Moscow has accused ethnic Uighur separatists of fighting with the Chechens in their protracted war with Russia, and of seeking to annex parts of Kyrgyzstan and Kazakhstan as well as separating Xinjiang from China.
The Shanghai Cooperation Organization began life in 1996 as the "Shanghai Five," when Russia, China, Kazakhstan, Kyrgyzstan, and Tajikistan signed an agreement on cooperating to resolve disputes along the former Sino-Soviet border. Five years later, in 2001, Uzbekistan joined the group, and its focus was expanded under the Shanghai Convention to encompass joint actions against terrorism, separatism, and drug trafficking.
As concerns about terrorism mounted, SCO member states concluded it was a problem better solved as a whole, rather than individually. At a SCO summit in June 2002, Russian Foreign Minister Igor Ivanov announced a regional antiterrorism agency that would be part of the SCO.
Interaction 2003 is part of a series of joint military maneuvers taking place this summer in Central Asia, and will mark the second time China has conducted military maneuvers with a foreign country. The first time was with Kyrgyzstan last summer. Uzbekistan, which gives priority to military cooperation with the U.S., is not participating.
China believes the SCO has played a positive role in deepening regional security cooperation. But defense specialists in Kazakhstan and in London have questioned whether and how Kazakhstan and China will benefit from participating in Interaction 2003.
Faizolla Orazay, who is president of the Private International University in Almaty, suggested that neither country will benefit militarily. "What will those exercises give [Kazakhstan]? The main thing is, what will the general task of those exercises be? The Chinese army is self-sufficient without any kind of joint exercises at all. What are these exercises, I wonder -- are they really military, or political?" Orazay said.
Alex Vatanka is the editor of "Jane's Sentinel: Russia and the CIS," a security-assessment publication based in London. He also said he is unsure about the military value of the exercises for the Chinese.

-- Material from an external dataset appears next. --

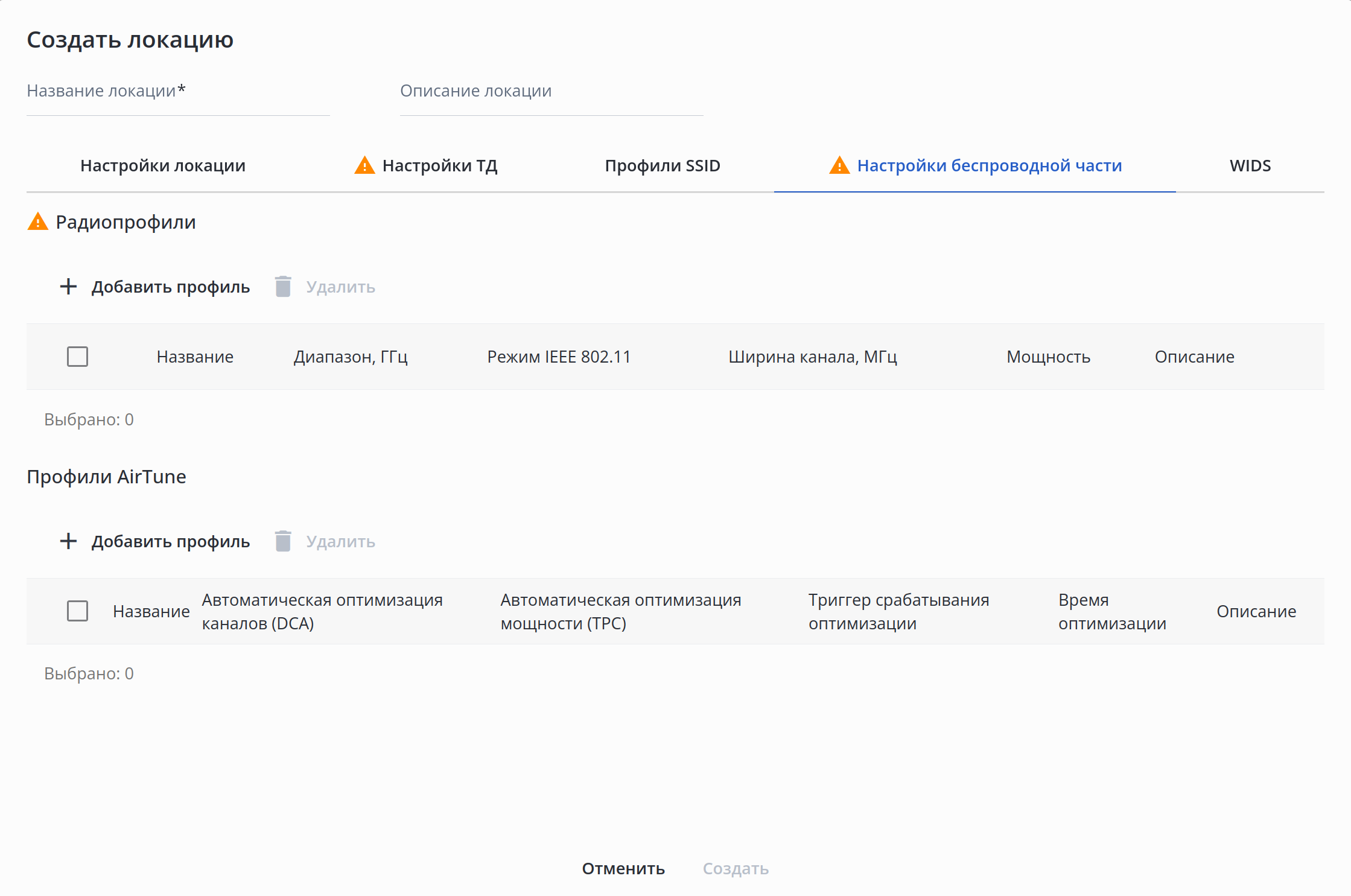Switch to Профили SSID tab
This screenshot has width=1351, height=896.
[663, 166]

He suggested that Beijing is more interested in the political aspect of military cooperation with the Central Asian states and advertising what China can offer as a partner that the U.S. cannot.
"I think what we need to emphasize here is the political importance of cooperation within the SCO, and military cooperation is a point where China has been able to grab the attention of the Central Asian states, and it is therefore [that] we see this significant emphasis on military cooperation," Vatanka said. "It is more or less about how China could appeal to the Central Asian states, not so much what China could get militarily from having joint exercises. So there is a political dimension here too, which is far more important for China than the actual specific benefits from having joint military exercises."
Other experts believe that China's main interest in the exercises is to promote coordinated measures against Uighur separatists in China's Xinjiang Autonomous Region, which borders Russia, Kyrgyzstan, Kazakhstan, and Tajikistan. Murat Auezov, a former Kazakh ambassador to China, noted that China is conducting a major crackdown on Uighur terrorists.
"China is pushing forward the issue of the fight against terrorists in order to make it possible to impose more pressure over Uighurs in Xinjiang," Auezov said. China considers Uighurs separatists, "and uses all means possible to strengthen its presence in Central Asia, and especially in Kazakhstan."
(Merhat Sharipzhan of RFE/RL's Kazakh Service and Tynchtykbek Tchoroev of RFE/RL's Kyrgyz Service contributed to this report.)